News

Takeda and Evox Link on Rare Diseases

06.04.2020 -

Japan’s Takeda Pharmaceutical is partnering with UK biotech Evox Therapeutics to develop treatments for rare diseases. Financial terms of the agreement have not been disclosed.

The collaboration enables Evox to continue advancing its proprietary exosome-based targeting and delivery technology. The Oxford-based company is focused on harnessing and engineering the natural delivery capabilities of extracellular vesicles, known as exosomes, to develop an entirely new class of therapeutics for various severe diseases where patients have limited options.

“The targeted and non-targeted exosomes offer a highly differentiated platform with the potential to enhance tissue delivery for a variety of payloads like mRNA and proteins,” said Madhu Natarajan, head of Takeda’s rare diseases drug discovery unit.

“Collaborating on the Evox exosome platform also complements our expanding capabilities in cell and gene therapies, particularly with the potential to develop new delivery approaches in addition to our cutting-edge adeno associated virus platform, to provide transformative therapies or functional cures for people living with rare diseases," Natarajan said.

The companies will develop up to five novel protein replacement and mRNA therapies, including Evox’s preclinical program in Niemann-Pick disease type C (NPC) and a second program directed at another undisclosed rare disease.  NPC is a progressive genetic disorder that affects the body’s ability to metabolize cholesterol and lipids within cells, subsequently leading to a loss of nerve, brain and organ function.

Takeda also has the option to select up to three additional rare disease targets.

Under the terms of the agreement, Evox is eligible to receive a total of about $882 million in upfront, development and commercial milestone payments. It will also receive tiered royalties on net sales of each product.

Antonin de Fougerolles, CEO of Evox, added that the deal also significantly extends its cash runway into late 2022 and allows the company to aggressively expand its proprietary pipeline of rare disease drugs, including a urea cycle disorder program that it expects to enter the clinic in 2021.
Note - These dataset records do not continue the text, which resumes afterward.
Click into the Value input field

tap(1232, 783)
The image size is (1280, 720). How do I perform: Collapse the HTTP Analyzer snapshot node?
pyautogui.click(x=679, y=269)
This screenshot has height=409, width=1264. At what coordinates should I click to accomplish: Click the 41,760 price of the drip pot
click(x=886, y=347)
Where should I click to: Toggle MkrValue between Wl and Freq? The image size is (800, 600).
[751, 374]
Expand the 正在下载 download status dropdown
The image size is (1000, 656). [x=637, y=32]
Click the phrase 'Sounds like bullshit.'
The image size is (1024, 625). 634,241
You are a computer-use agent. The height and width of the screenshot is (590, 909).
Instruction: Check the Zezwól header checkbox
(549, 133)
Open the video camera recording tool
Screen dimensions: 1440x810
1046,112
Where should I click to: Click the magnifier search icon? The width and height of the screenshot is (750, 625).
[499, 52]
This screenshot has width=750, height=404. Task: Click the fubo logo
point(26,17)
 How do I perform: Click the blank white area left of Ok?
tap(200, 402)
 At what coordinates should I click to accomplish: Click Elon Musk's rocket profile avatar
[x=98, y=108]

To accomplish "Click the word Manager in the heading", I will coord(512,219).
In separate news, Takeda has signed a deal with US protein engineering company Codexis to develop novel gene therapies for certain disease indications, including the treatment of lysosomal storage disorders and blood factor deficiencies.

Using its CodeEvolver platform, Codexis will generate novel gene sequences encoding protein variants that are tailored to enhance efficacy. Takeda will combine these improved transgenes with its own gene therapy capabilities to generate novel candidates for rare genetic disorders.

 “Our CodeEvolver platform technology enables the rapid engineering of novel genetic sequences that encode more efficacious proteins. The prospects of these improved sequences for the development of differentiated gene therapies for patients with rare diseases therefore holds great promise,” said John Nicols, president and CEO of Codexis.

The parties will initially start working on three programs but Takeda may initiate up to another four programs for separate target indications.